I set up a router in front of my setup, resulting in a NAT'd public IP address and the cluster behind.  Gives plenty of room for growth without ever readdressing anything externally.

Based on recommendations, I changed the listening port to 12900.   Not sure the implications or reasoning of that.  But it seems to work for me.

So, private IP is IP of the server.
Public IP is the NAT'd IP of the server. 


rest_listen_uri =  private ip/api/
web_listen_uri = private ip
web_endpoint_uri = public ip/api/
rest_transport_uri = private ip/api


forgetting the /api/ on the web_endpoint_uri causes a specific issue




It's the cannot POST issue.

Don't forget the /api/ setting.

Once that is done

I also load balanced the web interface using HAProxy.

Final thing about Graylog, and one I wondered about...

Once I've got the cluster up and working, do I need to load balance my UDP syslog traffic?

Short answer: probably not.

Though it doesn't look like the other servers in the cluster are doing anything, they are.  Easy way to tell is look at the number of messages waiting and processing.  With 2 servers in my cluster, my waiting and processing at 4,000 messages per minute sits in the dozens.  There's never a queue.

So, with two low power computers and a whopping total of 14 GB of RAM, I process 4,000 messages a minute with zero wait.  That includes bursts of up to 6,000 messages per minute.

I'm not saying you won't need to load balance the UDP traffic.  I'm saying you need to base it off your scenario.  And figure out how many messages per minute you are getting.

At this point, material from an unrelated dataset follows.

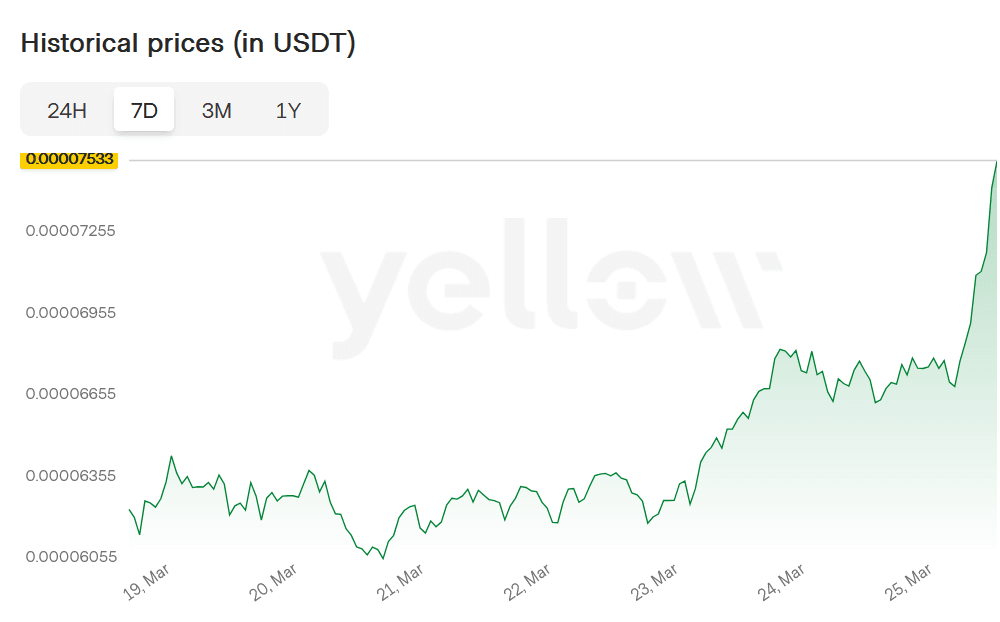The image size is (1000, 622).
Task: Select the 22, Mar date marker
Action: tap(527, 582)
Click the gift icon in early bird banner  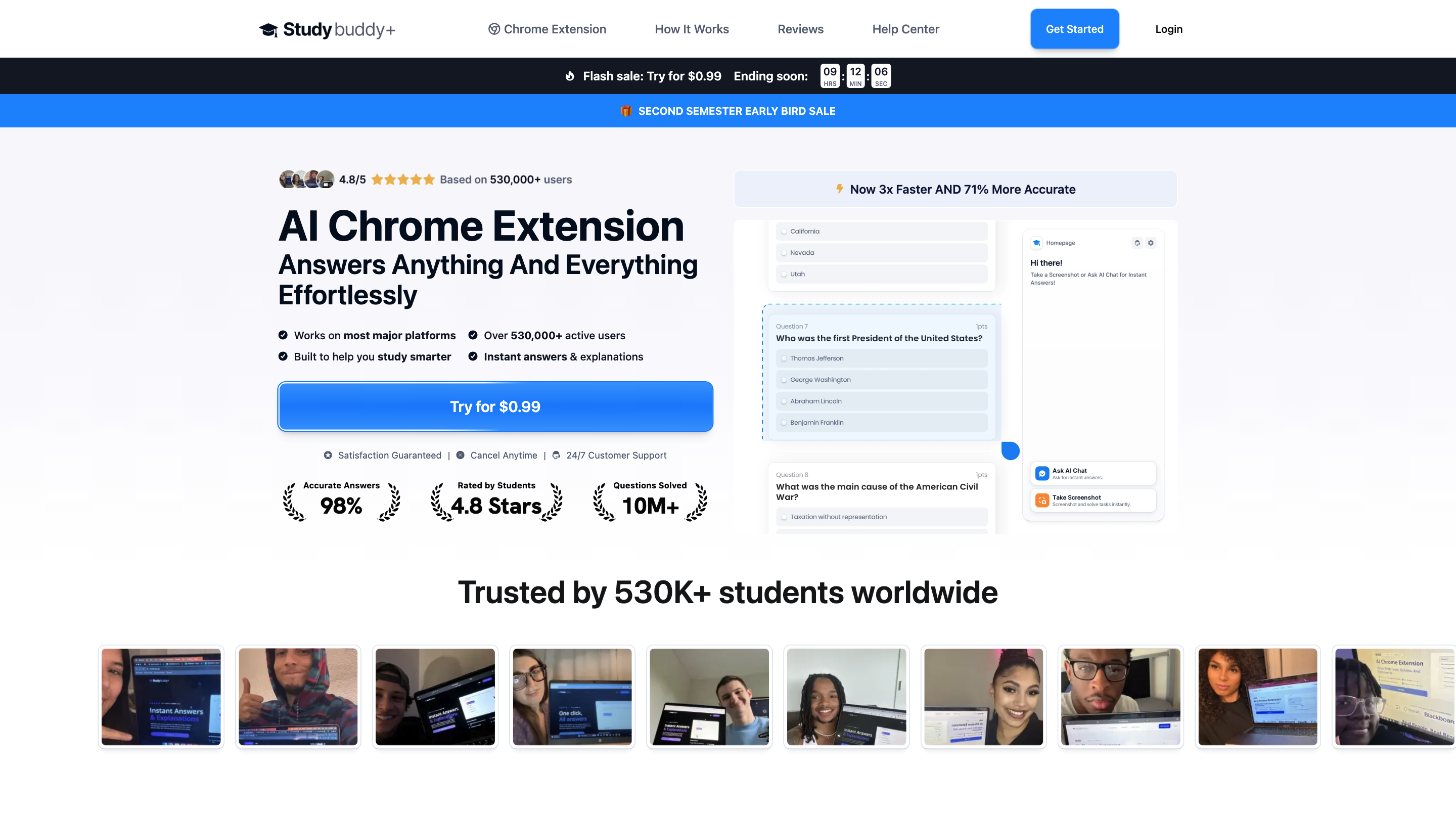[626, 111]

Generally, UDP is low overhead network traffic anyways.  The general problem is not that you can't receive enough data.  It's that the data takes too long to process, resulting in a queue.  That's the purpose of building a cluster.

Total cost at this point?  3 cast off computers that aren't good for much else.  One of my computers runs 6 GB of RAM and runs 100% CPU usage.   Yet it still handles enough to reduce the load of the primary computer.